You are given an array arr of length n where each element follows the pattern arr[i] = (2 * i) + 1 for all valid indices i (where 0 <= i < n).

This means the array looks like: [1, 3, 5, 7, 9, ...] - an array of consecutive odd numbers starting from 1.

You can perform operations on this array. In each operation, you:

  • Select two indices x and y (where 0 <= x, y < n)
  • Subtract 1 from arr[x]
  • Add 1 to arr[y]

Your goal is to make all elements in the array equal using the minimum number of operations.

For example, if n = 3, the initial array is [1, 3, 5]. To make all elements equal to 3:

  • Operation 1: Subtract 1 from index 2 and add 1 to index 0, resulting in [2, 3, 4]
  • Operation 2: Subtract 1 from index 2 and add 1 to index 0, resulting in [3, 3, 3]

The problem guarantees that it's always possible to make all elements equal. You need to return the minimum number of operations required to achieve this.

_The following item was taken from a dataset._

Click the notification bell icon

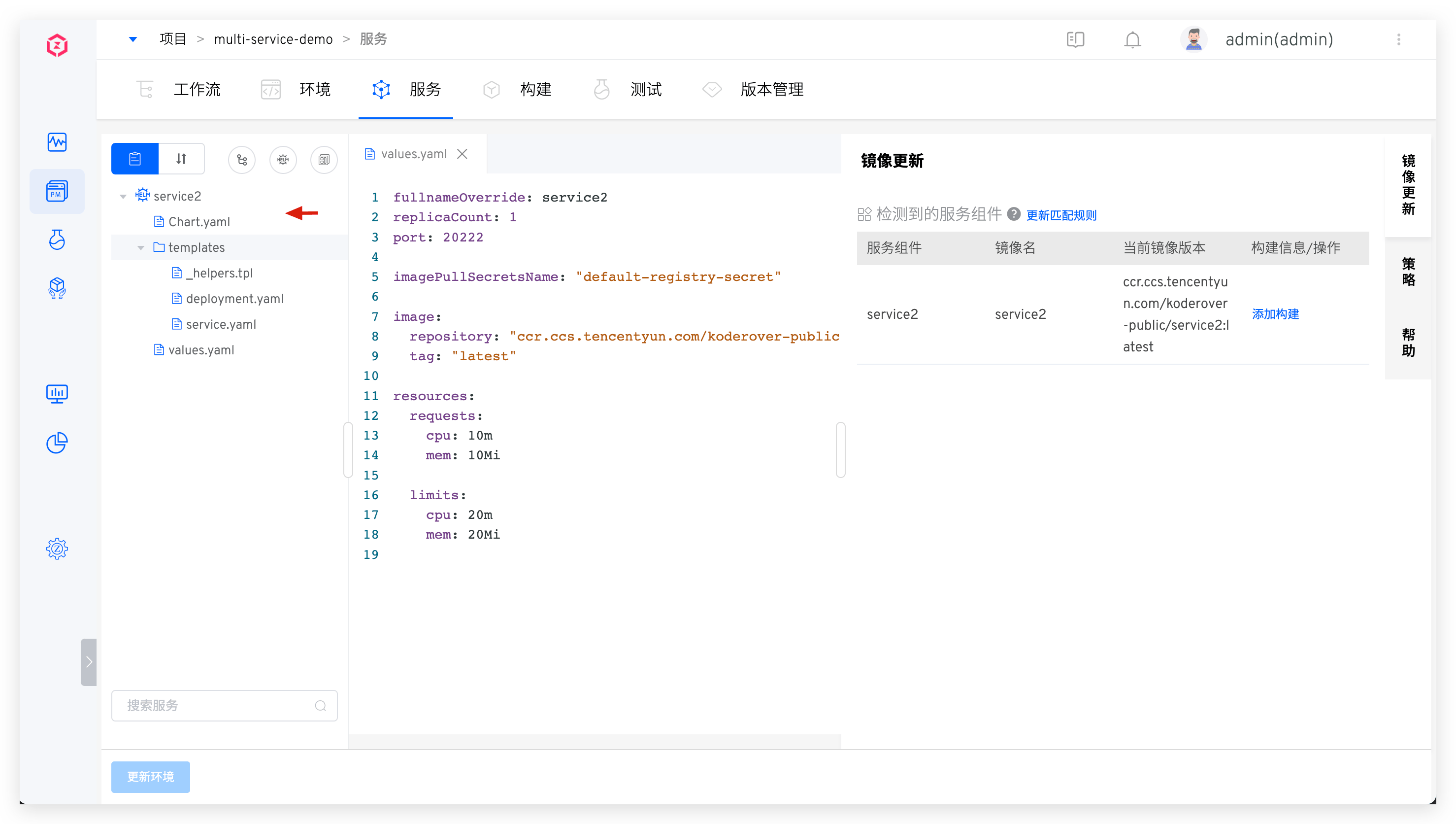point(1132,39)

The solution leverages the fact that the sum of the array remains constant after each operation (since you're just moving values around). The target value for each element when they're all equal is the average of the array, which equals n. The minimum operations needed can be calculated by finding how much each element below the target needs to increase, which equals the sum of (n - arr[i]) for all elements where arr[i] < n.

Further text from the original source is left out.